* Required work *
Reproduce all the entries beneath this sentence exactly.

┌─ Records to process

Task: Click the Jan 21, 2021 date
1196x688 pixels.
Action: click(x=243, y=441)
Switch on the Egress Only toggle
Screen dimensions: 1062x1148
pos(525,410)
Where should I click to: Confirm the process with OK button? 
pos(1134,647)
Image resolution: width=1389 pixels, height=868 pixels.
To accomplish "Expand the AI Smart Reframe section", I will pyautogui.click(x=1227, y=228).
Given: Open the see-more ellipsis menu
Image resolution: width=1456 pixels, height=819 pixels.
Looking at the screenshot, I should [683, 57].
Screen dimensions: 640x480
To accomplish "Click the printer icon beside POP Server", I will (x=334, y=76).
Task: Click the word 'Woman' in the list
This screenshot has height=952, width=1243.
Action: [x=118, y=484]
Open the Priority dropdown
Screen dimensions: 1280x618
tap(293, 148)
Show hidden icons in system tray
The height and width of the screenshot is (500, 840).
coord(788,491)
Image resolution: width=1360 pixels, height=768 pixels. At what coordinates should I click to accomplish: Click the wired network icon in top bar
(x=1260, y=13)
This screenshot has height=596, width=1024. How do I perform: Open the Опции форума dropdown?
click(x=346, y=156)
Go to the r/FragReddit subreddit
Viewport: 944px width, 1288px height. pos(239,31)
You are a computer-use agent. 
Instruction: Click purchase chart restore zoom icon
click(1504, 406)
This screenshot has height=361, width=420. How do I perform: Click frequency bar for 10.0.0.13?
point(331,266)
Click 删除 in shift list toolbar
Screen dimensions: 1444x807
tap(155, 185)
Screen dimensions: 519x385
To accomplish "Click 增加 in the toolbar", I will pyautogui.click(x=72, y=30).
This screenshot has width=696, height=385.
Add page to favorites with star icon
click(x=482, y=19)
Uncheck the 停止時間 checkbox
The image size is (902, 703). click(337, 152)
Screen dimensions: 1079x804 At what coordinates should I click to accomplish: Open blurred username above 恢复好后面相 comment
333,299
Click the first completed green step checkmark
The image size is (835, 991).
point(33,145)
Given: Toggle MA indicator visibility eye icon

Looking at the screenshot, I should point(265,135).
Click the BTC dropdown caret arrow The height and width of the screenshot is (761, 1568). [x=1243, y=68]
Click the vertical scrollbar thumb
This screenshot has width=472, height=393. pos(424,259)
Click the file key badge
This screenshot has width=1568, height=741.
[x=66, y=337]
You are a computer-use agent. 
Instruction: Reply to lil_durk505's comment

└─

* Answer to the problem *
Task: Click the Jan 21, 2021 date
1196x688 pixels.
Action: click(x=243, y=441)
Switch on the Egress Only toggle
Screen dimensions: 1062x1148
pos(525,410)
Where should I click to: Confirm the process with OK button? 
pos(1134,647)
Image resolution: width=1389 pixels, height=868 pixels.
To accomplish "Expand the AI Smart Reframe section", I will pyautogui.click(x=1227, y=228).
Given: Open the see-more ellipsis menu
Image resolution: width=1456 pixels, height=819 pixels.
Looking at the screenshot, I should [683, 57].
Screen dimensions: 640x480
To accomplish "Click the printer icon beside POP Server", I will (x=334, y=76).
Task: Click the word 'Woman' in the list
This screenshot has height=952, width=1243.
Action: [x=118, y=484]
Open the Priority dropdown
Screen dimensions: 1280x618
tap(293, 148)
Show hidden icons in system tray
The height and width of the screenshot is (500, 840).
coord(788,491)
Image resolution: width=1360 pixels, height=768 pixels. At what coordinates should I click to accomplish: Click the wired network icon in top bar
(x=1260, y=13)
This screenshot has height=596, width=1024. How do I perform: Open the Опции форума dropdown?
click(x=346, y=156)
Go to the r/FragReddit subreddit
Viewport: 944px width, 1288px height. pos(239,31)
You are a computer-use agent. 
Instruction: Click purchase chart restore zoom icon
click(1504, 406)
This screenshot has height=361, width=420. How do I perform: Click frequency bar for 10.0.0.13?
point(331,266)
Click 删除 in shift list toolbar
Screen dimensions: 1444x807
tap(155, 185)
Screen dimensions: 519x385
To accomplish "Click 增加 in the toolbar", I will pyautogui.click(x=72, y=30).
This screenshot has width=696, height=385.
Add page to favorites with star icon
click(x=482, y=19)
Uncheck the 停止時間 checkbox
The image size is (902, 703). click(337, 152)
Screen dimensions: 1079x804 At what coordinates should I click to accomplish: Open blurred username above 恢复好后面相 comment
333,299
Click the first completed green step checkmark
The image size is (835, 991).
point(33,145)
Given: Toggle MA indicator visibility eye icon

Looking at the screenshot, I should point(265,135).
Click the BTC dropdown caret arrow The height and width of the screenshot is (761, 1568). [x=1243, y=68]
Click the vertical scrollbar thumb
This screenshot has width=472, height=393. pos(424,259)
Click the file key badge
This screenshot has width=1568, height=741.
[x=66, y=337]
You are a computer-use agent. 
Instruction: Reply to lil_durk505's comment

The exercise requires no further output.